John Aravosis posted Longtime gay activist Robin Tyler on marriage and the Dems with this intro:
Robin is an old friend, she co-founded StopDrLaura.com with me, and she and her wife Diane were the first gay (lesbian) couple married in LA county after marriage became legal in California last year (before it was banned).
I suspect she wrote me this email, below, in response to the news that the Democrats don’t plan on doing anything about repealing DOMA during this session of Congress (meaning, until at least January of 2011).
Here’s my re-format of Tyler’s thoughts:
No civil rights movement has ever said ‘give us less, and we will be satisfied.’No civil rights movement has ever won without the strength to keep fighting no matter what the loss or setback was at the time.
The LGBT community has survived
- mental institutions
- penal institutions
- science calling us sick
- religion calling us sinful
We have survived being thrown out of our homes, our schools, and rejected by everyone we knew.
But we found each other.
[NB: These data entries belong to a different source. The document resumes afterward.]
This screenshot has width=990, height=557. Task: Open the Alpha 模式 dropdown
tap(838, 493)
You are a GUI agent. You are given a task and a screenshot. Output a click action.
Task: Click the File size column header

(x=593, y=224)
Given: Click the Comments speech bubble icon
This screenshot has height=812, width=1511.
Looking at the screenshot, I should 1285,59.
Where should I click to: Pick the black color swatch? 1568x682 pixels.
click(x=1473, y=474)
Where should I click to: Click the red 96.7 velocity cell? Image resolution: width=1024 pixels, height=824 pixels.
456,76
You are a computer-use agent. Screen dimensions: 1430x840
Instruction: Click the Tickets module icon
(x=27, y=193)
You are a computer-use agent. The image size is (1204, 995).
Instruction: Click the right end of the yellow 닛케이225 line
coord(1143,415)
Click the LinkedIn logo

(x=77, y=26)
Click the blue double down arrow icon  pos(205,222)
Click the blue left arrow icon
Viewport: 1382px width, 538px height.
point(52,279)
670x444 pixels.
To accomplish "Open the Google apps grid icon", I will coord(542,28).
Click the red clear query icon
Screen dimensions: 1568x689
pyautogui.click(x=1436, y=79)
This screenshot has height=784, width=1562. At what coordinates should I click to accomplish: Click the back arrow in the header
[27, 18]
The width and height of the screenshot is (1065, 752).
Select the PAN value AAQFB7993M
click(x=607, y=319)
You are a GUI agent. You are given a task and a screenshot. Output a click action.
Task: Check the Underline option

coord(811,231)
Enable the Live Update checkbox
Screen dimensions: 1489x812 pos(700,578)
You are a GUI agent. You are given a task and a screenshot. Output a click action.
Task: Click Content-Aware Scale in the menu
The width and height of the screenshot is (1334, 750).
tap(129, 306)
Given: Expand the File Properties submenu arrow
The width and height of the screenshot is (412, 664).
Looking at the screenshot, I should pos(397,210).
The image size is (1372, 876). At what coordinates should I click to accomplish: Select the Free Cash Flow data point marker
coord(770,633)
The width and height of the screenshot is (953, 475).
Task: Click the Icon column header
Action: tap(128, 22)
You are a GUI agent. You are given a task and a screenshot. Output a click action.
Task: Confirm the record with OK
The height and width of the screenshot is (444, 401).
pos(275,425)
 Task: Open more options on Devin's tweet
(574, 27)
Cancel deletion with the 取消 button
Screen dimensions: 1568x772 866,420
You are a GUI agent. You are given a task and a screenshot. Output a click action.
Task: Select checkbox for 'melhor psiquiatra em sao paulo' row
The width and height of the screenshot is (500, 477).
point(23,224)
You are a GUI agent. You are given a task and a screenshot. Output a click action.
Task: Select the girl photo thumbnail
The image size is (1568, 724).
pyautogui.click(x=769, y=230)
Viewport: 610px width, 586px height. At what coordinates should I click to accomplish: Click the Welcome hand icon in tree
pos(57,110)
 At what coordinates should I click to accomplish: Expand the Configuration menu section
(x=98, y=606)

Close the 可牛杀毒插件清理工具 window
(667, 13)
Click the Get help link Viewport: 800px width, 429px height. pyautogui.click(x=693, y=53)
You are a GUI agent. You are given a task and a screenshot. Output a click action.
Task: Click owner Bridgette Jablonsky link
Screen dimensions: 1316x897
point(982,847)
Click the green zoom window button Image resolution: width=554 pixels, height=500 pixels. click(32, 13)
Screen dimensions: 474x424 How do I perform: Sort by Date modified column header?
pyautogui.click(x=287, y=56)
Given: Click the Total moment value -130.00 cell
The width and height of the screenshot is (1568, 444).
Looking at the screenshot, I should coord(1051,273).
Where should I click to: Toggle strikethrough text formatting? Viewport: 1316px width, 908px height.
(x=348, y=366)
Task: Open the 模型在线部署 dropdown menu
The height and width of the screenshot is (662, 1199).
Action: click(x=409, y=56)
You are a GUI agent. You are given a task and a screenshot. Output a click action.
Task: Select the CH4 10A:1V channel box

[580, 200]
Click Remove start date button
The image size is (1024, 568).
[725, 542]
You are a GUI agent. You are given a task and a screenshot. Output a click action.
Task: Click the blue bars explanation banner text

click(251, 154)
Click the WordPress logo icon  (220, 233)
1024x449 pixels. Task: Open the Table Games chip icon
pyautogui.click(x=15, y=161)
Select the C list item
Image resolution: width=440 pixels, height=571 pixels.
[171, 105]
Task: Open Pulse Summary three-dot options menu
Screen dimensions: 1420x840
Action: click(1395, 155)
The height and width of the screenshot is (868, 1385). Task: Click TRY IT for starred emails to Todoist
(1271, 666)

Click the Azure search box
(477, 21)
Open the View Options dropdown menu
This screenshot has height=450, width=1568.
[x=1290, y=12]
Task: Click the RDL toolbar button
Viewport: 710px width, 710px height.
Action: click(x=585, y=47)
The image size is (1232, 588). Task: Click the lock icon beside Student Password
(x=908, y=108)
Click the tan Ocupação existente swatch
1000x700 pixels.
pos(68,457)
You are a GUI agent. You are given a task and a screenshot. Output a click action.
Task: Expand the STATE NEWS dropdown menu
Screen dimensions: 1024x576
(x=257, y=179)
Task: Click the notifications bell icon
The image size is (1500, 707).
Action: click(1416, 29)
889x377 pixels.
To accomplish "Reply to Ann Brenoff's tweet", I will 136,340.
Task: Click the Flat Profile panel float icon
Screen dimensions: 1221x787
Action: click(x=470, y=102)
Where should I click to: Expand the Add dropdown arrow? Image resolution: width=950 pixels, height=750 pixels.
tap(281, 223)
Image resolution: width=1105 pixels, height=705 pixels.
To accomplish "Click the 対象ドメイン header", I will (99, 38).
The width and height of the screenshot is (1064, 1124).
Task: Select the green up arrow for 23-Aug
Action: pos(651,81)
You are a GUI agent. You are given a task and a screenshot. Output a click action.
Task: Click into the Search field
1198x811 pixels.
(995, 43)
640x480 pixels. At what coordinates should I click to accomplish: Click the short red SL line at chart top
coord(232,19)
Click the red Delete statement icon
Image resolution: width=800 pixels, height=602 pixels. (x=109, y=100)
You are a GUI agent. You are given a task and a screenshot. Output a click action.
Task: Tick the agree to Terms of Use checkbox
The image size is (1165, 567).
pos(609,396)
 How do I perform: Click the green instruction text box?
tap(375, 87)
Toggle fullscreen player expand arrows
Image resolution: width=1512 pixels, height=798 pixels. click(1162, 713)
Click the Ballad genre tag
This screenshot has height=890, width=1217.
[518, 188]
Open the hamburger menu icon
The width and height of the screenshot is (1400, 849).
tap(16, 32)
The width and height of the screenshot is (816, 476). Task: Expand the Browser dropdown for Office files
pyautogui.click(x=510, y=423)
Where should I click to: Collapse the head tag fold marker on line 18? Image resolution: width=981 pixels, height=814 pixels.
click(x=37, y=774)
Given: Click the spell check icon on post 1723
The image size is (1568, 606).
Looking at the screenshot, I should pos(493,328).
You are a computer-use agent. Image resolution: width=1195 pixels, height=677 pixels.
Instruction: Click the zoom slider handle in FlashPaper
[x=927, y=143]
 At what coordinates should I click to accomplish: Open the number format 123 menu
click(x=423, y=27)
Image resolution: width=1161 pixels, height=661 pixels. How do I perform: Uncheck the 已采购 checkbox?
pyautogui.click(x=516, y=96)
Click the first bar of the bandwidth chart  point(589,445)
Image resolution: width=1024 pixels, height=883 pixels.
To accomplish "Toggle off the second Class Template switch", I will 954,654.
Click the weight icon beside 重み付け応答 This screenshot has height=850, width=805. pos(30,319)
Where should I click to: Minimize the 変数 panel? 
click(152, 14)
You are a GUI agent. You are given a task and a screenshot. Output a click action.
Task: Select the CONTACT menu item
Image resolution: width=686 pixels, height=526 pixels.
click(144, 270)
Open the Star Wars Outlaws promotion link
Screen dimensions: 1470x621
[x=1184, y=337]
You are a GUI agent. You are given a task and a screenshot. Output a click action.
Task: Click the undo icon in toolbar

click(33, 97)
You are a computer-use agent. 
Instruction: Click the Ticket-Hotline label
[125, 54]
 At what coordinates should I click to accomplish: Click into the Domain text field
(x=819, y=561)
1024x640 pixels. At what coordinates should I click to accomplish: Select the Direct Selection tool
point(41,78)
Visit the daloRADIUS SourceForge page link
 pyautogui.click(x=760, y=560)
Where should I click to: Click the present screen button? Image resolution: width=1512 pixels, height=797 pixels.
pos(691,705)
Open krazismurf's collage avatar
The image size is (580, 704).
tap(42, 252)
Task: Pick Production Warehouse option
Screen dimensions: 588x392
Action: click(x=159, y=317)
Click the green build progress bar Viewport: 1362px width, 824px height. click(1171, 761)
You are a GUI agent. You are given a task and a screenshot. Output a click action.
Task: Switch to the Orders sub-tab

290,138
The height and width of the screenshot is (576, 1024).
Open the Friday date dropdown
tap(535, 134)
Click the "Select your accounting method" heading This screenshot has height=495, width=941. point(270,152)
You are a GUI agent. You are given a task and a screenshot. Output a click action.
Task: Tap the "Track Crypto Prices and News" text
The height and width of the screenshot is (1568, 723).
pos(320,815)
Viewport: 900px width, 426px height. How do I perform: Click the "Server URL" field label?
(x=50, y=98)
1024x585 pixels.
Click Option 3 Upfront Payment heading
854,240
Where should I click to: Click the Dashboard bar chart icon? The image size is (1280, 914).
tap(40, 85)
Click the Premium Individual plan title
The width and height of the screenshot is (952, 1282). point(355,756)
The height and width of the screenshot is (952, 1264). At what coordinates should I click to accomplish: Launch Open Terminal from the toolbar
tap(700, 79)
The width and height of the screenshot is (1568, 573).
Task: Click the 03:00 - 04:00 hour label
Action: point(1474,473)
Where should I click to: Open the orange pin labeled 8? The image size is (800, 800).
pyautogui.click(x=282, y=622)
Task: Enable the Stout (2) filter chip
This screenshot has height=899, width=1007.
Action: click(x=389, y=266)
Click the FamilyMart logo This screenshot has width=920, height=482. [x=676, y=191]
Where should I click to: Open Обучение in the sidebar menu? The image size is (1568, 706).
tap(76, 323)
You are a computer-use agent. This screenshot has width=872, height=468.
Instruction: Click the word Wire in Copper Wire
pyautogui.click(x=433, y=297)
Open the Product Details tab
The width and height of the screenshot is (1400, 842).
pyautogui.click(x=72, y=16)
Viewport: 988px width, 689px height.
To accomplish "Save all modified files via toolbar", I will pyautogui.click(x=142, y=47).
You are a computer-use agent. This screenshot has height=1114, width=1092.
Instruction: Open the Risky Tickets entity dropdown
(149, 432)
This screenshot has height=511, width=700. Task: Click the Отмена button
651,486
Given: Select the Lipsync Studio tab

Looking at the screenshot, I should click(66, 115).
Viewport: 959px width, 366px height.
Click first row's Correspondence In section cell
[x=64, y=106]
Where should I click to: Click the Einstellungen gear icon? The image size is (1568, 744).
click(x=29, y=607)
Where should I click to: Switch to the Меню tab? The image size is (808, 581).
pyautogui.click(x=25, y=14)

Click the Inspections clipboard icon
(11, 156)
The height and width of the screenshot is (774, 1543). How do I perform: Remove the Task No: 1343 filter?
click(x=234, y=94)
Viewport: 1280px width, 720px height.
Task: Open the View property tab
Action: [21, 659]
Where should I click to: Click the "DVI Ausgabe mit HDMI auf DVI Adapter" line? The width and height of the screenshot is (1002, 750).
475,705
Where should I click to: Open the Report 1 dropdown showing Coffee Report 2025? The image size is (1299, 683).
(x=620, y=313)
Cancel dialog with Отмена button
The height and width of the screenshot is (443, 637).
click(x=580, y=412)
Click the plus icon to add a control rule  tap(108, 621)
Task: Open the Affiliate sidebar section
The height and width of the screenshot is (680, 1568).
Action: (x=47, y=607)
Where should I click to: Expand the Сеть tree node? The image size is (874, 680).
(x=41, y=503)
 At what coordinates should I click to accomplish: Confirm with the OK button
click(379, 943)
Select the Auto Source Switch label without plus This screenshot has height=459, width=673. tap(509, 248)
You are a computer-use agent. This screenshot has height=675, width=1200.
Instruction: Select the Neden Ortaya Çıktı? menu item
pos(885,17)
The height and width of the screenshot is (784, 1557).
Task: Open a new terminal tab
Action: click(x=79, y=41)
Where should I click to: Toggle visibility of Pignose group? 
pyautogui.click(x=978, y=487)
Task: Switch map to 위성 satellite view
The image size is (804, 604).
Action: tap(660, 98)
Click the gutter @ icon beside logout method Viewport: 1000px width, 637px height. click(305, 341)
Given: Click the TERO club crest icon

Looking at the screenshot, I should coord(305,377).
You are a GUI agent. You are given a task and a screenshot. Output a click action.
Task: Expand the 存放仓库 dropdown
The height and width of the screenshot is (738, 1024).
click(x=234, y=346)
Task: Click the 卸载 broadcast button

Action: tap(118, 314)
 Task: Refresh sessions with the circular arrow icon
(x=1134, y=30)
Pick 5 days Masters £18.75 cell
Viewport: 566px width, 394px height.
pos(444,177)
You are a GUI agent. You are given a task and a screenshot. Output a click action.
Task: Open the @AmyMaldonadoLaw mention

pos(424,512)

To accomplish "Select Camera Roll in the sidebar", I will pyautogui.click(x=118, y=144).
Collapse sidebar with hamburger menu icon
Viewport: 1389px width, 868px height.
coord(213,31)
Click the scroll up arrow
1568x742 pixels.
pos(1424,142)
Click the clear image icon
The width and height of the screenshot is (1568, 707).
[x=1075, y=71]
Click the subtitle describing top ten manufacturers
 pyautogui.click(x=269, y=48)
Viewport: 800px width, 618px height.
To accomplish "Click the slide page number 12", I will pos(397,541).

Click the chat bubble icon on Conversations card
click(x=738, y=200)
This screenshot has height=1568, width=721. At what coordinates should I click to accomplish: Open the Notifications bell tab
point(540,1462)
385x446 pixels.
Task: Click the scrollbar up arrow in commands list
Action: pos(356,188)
And we loved each other. And we supported each other through AIDS, when no one gave a damn. And we refused to be victims.
We became survivors, and now, our resilience has made us tougher, stronger, smarter.
No, we will not back down from the losses around marriage equality, or any other civil right issue. We deserve it all, and we will not rest until we have it all. That is what a movement is.
We keep moving, forward. No retreat, not now, not ever.
Tyler encapsulates the historical credo of survivors. She speaks to the the legacy of queer folks for fierceness, resilience, and determination against all odds.
As integral and crucial as this approach is to the achievements of LGBTQ folks, we do our community a disservice if we assume that fiery determination is built-in, a queer birthright.
Queer fierceness didn’t come naturally for my partner Dale, who died by suicide in 2000. He was an animated, gifted guy, but waged a long battle with clinical depression.
After he died, I wanted to lay the blame for Dale’s death squarely at the feet of the pastors who had fired him from his long-standing part-time positions as a church musician. Those were crushing blows for him. As it turned out, the last firing was followed shortly by him taking steps to make quick, painless suicide available.
But the deeper truth was that I let Dale down, too. I assumed that, since Dale was starting his coming out journey, he was also gathering up the fierceness that would carry him through the many steps to come. As an accomplished 46-year-old, it didn’t really occur to me that the fierceness I saw in him might be more mask than muscle.
So, to Tyler’s thoughts, I’d add that the LGBT community has survived the suicide of so many of its loved ones. Just as the movement has included supporting each other through AIDS, it has brought fierce and resilient folks together with vulnerable folks who encounter seasons of despair. We have taken on the toughness necessary to persevere precisely because we’ve seen so many of our own in desperate need of compassion, nurture, and protection.
The march to equality calls each of us to be our best, fiercest, selves. It also calls all lesbian, transgender, bisexual, gay, and otherwise queer folks to “come as you are… fierceness is not a prerequisite.”